Secours aux colons déportés en 1796

 

Avant la révolution, la colonie de Saint-Domingue est la plus prospère des possessions françaises d'outre-mer, reposant sur le travail d'un demi-million d'esclaves africains, ses 792 sucreries, 2 810 caféteries, 3 097 indigoteries et 705 cotonneries. La perte de Saint-Domingue, consécutive à la révolte des esclaves, a conduit en métropole un flot important de réfugiés, anciens colons ayant perdu leurs plantations, mais aussi petits commerçants, artisans, fonctionnaires civils ou militaires. Cet afflux a nécessité la prise en charge par l'état de ceux d'entre eux qui étaient dépourvus de tout mooyen d'existence.  
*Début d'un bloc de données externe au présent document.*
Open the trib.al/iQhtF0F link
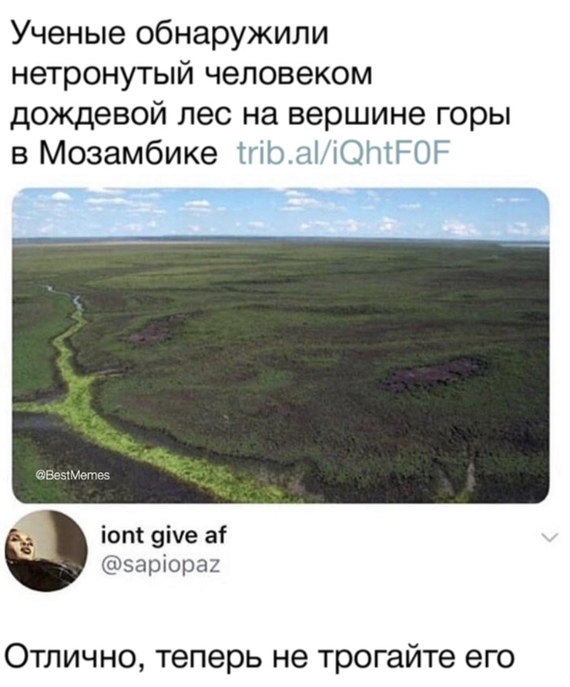 (x=343, y=153)
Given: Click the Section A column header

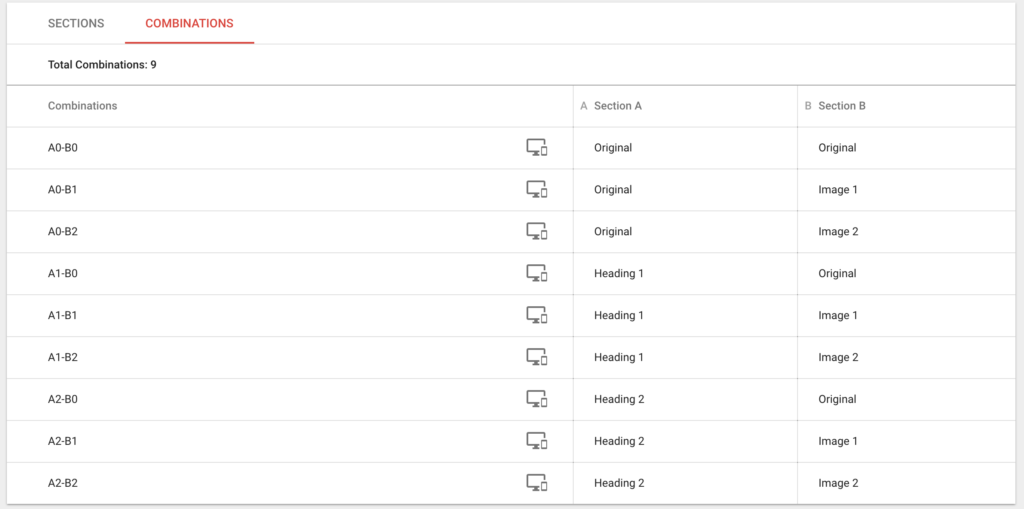Looking at the screenshot, I should click(617, 106).
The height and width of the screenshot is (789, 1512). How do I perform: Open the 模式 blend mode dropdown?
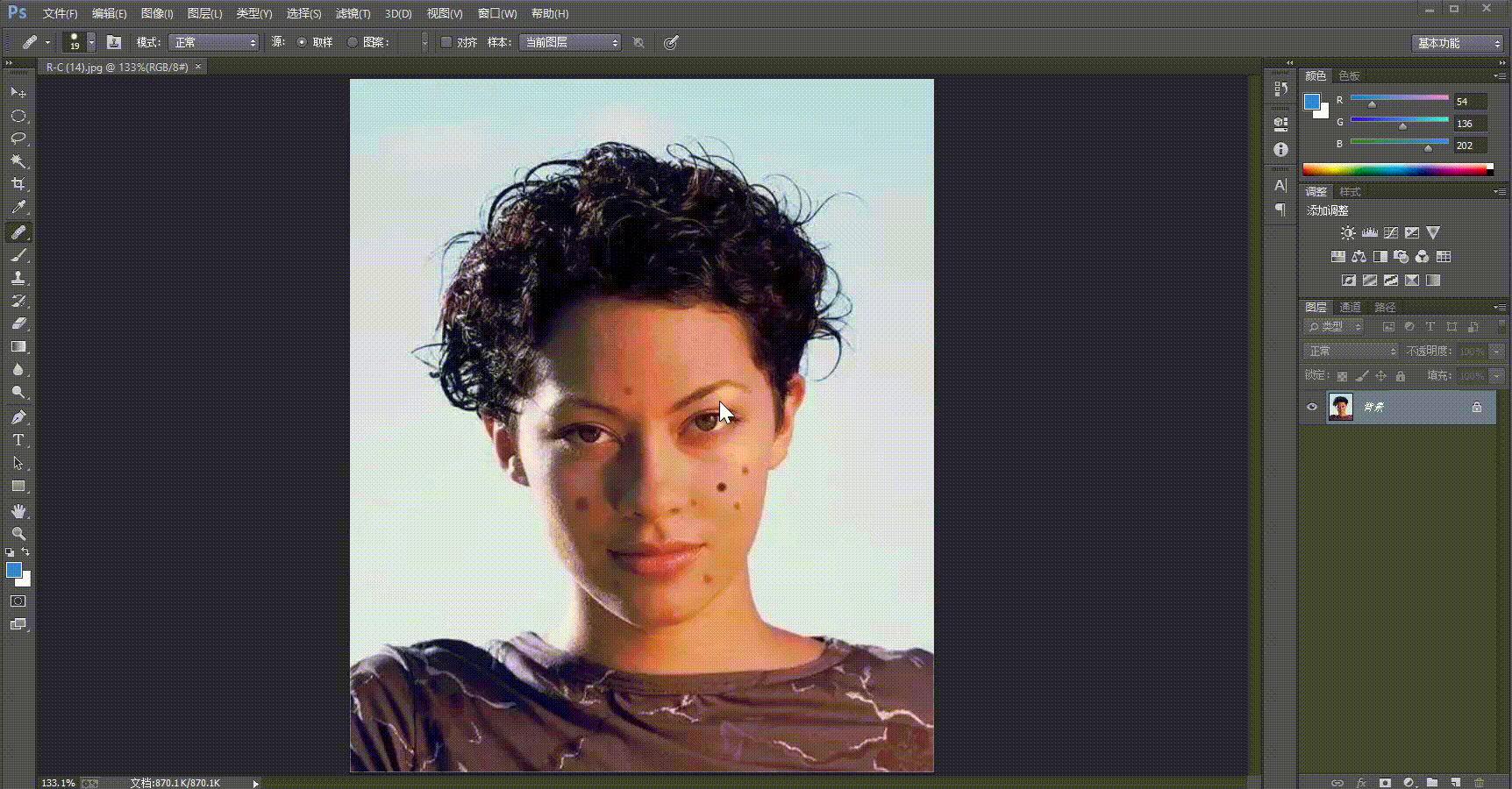point(213,42)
Le 7 nivôse an 3 (27 décembre 1794) décret de l’assemblée nationale qui applique aux habitants de Saint Domingue et d’autres colonies françaises les dispositions de la loi du 27 vendémiaire an 3 (18 octobre 1794) relatives aux colons déportés.
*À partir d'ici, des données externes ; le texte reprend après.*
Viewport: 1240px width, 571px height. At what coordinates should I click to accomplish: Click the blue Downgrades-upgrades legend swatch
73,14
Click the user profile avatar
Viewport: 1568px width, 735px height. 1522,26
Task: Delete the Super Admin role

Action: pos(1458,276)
C’est ainsi qu’en séance de l’administration municipale du canton de Blanquefort le 5 floréal an 4 (24 avril 1796), le président Saincric a fait lecture de la « pétition du citoyen Jude, colon, pour obtenir des secours que la loi lui accorde. Après avoir pris des renseignements les plus exacts sur le compte du citoyen qui prouvent les malheurs qu’il a éprouvé dans les colonies et l’état de détresse où il est réduit est d’avis avec le commissaire qu’il soit compris dans la classe la plus forte des secours à accorder aux américains. »

Dix jours plus tard, en séance du 15 floréal an 4 (4 mai 1796), le président Saincric a annoncé que « Le citoyen Jude, colon, domicilié de la commune du Bouscat, apporte une pétition par laquelle il réclame les secours que les lois du 27 vendémiaire et 7 nivôse l’an 3, et l’arrêté du directoire exécutif du 13 brumaire dernier accordent aux colons qui ont éprouvés des dévastations sur leurs propriétés par l’insurrection générale des nègres. L’administration considérant que le citoyen Jude a suffisamment justifié de la légitimité de sa demande et que tous les renseignements que l’administration a pu se procurer sur son compte viennent à l’appui de sa réclamation. Considérant que d’après l’arrêté du directoire du district en datte du 19 floréal l’an 3, il est du au citoyen Jude ainsi qu’a sa femme et a sa fille douze mois et trois jours qui auront à courir jusqu’au premier prairial prochain, attandu que le même arrêté courant jusqu’au 29 suivant. Considérant enfin que par la loi du 27 vendémiaire an 3, il est dit art 4, que les réfugiés ou déportés âgés de plus de 60 ans recevront trois livres par jour et les femmes du même âge 40 sols, que l’arrêté du directoire exécutif en datte du 11 brumaire l’an 4, ils recevront le double de leur traitement à compter de ce jour. »

 Le citoyen Jude était propriétaire de caféterie (usine où l'on torréfie le café).

 

Quelques mois plus tard, le 5 fructidor an 4 (22 août 1796), un autre citoyen demande des secours : « Le citoyen Jean Durand négociant colon réfugié âgé de 49 ans résidant au Bouscat, y étant arrivé le 16 messidor dernier an 4 a présenté une pétition tendante à recevoir les secours que les lois du 24 vendémiaire et 7 nivôse dernier accordent aux colons que l’insurrection des nègres a causé par la dévastation de leurs biens et propriétés. L’administration considérant que ledit Durand a suffisament justifié de la légitimité de sa demande, que tous les renseignements qu’elle a pris sur son compte viennent a l’appui de sa réclamation, arrête qu’il doit être payé audit citoyen par le ci devant receveur du district la somme de 225 livres conformément aux lois précitées qui ont commencées à courir le 16 messidor dernier. » [orthographe respectée].

 

NB : de 1790 à 1801, la commune du Bouscat fait partie du canton de Blanquefort. 

 

Source : registres 4 et 5 des délibérations de l'administration du canton de Blanquefort, transcrit par Martine Le Barazer.